** PROBLEM TO WORK ON **
Each record that follows is to be transcribed exactly, excluding its images.

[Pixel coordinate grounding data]
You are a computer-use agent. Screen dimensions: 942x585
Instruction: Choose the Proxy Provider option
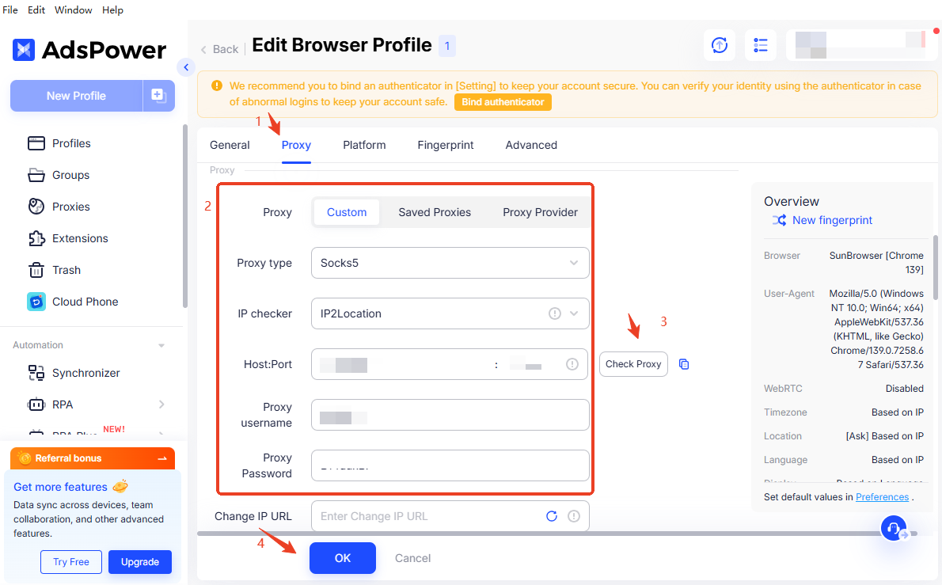tap(540, 212)
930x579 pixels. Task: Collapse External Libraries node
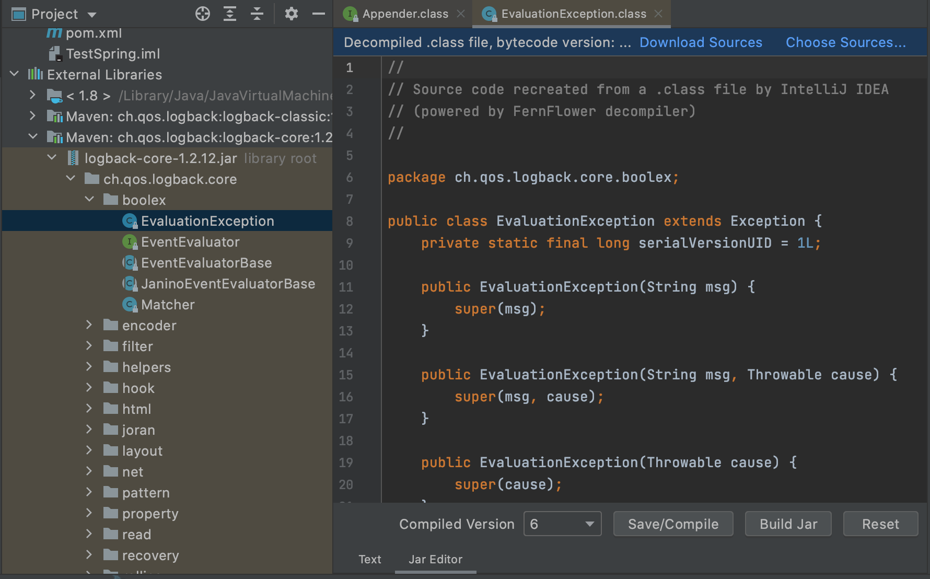15,74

** ANSWER TO THIS PROBLEM **
You are a computer-use agent. Screen dimensions: 942x585
Instruction: Choose the Proxy Provider option
tap(540, 212)
930x579 pixels. Task: Collapse External Libraries node
15,74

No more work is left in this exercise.